# Week 9 Coding Quiz — Simulation and Power Analysis

This notebook simulates data and estimates power, following the course's Week 9 quiz structure.

In [None]:
import numpy as np
import pandas as pd
import statsmodels.api as sm
from scipy.stats import skew

# Reproducibility
np.random.seed(0)

print('Libraries imported. Seed set to 0.')

## Simulation function

In [None]:
def simulate(A=1, B=1, C=10, D=1000):
    """
    Simulate data for Y, X, W.
    Parameters:
        A: True coefficient on X
        B: Noise level in X (variance of U in X=W+U where U~N(0,B))
        C: Noise level in Y (std dev of the noise term)
        D: Sample size
    Returns:
        Y, X, W arrays
    """
    W = np.random.normal(0, 1, D)
    X = W + np.random.normal(0, B, D)
    Y = A * X - W + np.random.normal(0, C, D)
    return Y, X, W

# Quick sanity check
Y, X, W = simulate()
len(Y), len(X), len(W)

## Question 1
**Estimate the probability of detecting a nonzero effect of X on Y** (two‑sided test, `|t| > 1.96`) with A=1, B=1, C=10, D=1000, including W in the regression.

In [None]:
def detection_probability(A=1, B=1, C=10, D=1000, reps=1000, alpha=0.05):
    crit = 1.96  # approx two-sided 5% threshold
    t_vals = []
    for _ in range(reps):
        Y, X, W = simulate(A=A, B=B, C=C, D=D)
        XW = sm.add_constant(np.column_stack([X, W]))
        model = sm.OLS(Y, XW).fit()
        t_vals.append(model.tvalues[1])  # t for X
    return np.mean(np.abs(t_vals) > crit)

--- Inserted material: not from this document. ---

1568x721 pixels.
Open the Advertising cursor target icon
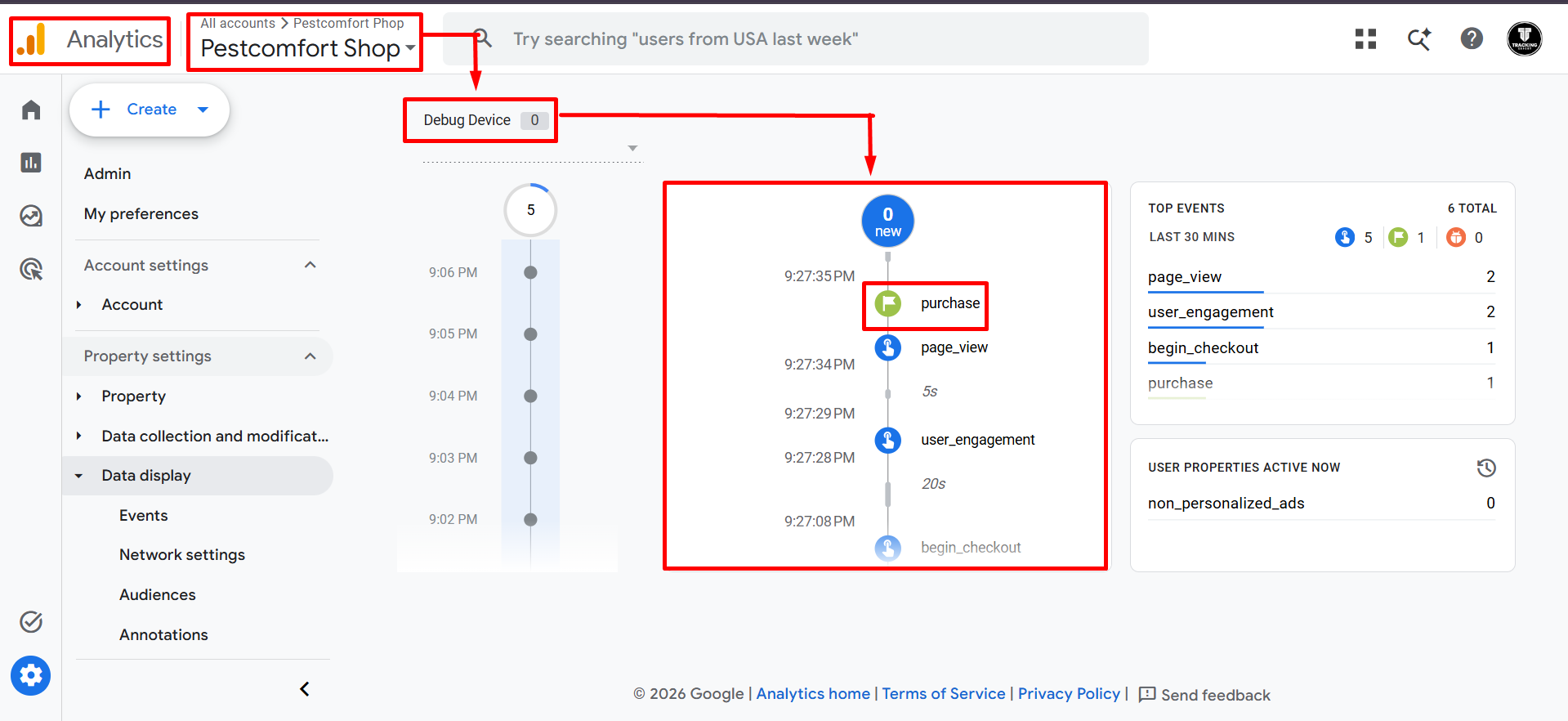click(x=31, y=269)
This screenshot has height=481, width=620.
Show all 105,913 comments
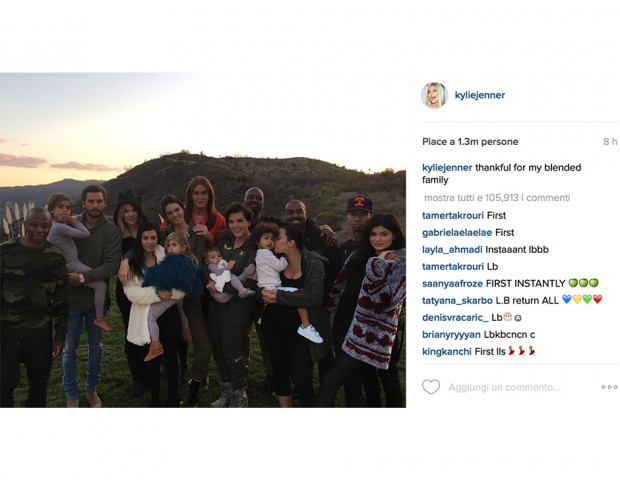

prob_detect_q1 = detection_probability(A=1, B=1, C=10, D=1000, reps=1000)
print(f"Q1 — Probability of detection: {prob_detect_q1:.3f}")

## Question 2
**Compute the skew of the sampling distribution** of the estimated coefficient on X under the same setup (A=1, B=1, C=10, D=1000).

In [None]:
def coef_skewness(A=1, B=1, C=10, D=1000, reps=1000):
    coefs = []
    for _ in range(reps):
        Y, X, W = simulate(A=A, B=B, C=C, D=D)
        XW = sm.add_constant(np.column_stack([X, W]))
        model = sm.OLS(Y, XW).fit()
        coefs.append(model.params[1])
    return skew(coefs)

sk_q2 = coef_skewness(A=1, B=1, C=10, D=1000, reps=1000)
print(f"Q2 — Skew of the estimate: {sk_q2:.3f}")

## Question 3
With A=1, C=10, D=1000, **find B** such that the detection probability is about 50%. We evaluate the provided options.

In [None]:
def power_for_B(B, reps=500):
    return detection_probability(A=1, B=B, C=10, D=1000, reps=reps)

Bs = [0.2, 0.6, 1.8, 5.4]
powers_B = {B: power_for_B(B) for B in Bs}
powers_B

## Question 4
With B=1, C=10, D=100, **find A** such that the detection probability is about 50%. We evaluate the provided options.

In [None]:
def power_for_A(A, reps=500):
    return detection_probability(A=A, B=1, C=10, D=100, reps=reps)

As = [0.5, 1.0, 2.0, 4.0]
powers_A = {A: power_for_A(A) for A in As}
powers_A

## Expected answers (based on typical simulation results)
- **Q1:** ≈ 0.88 → **88%**
- **Q2:** ≈ 0.00 → **Skew ≈ 0**
- **Q3:** Option with ≈ 50% power → **B ≈ 0.2**
- **Q4:** Option with ≈ 50% power → **A ≈ 2.0**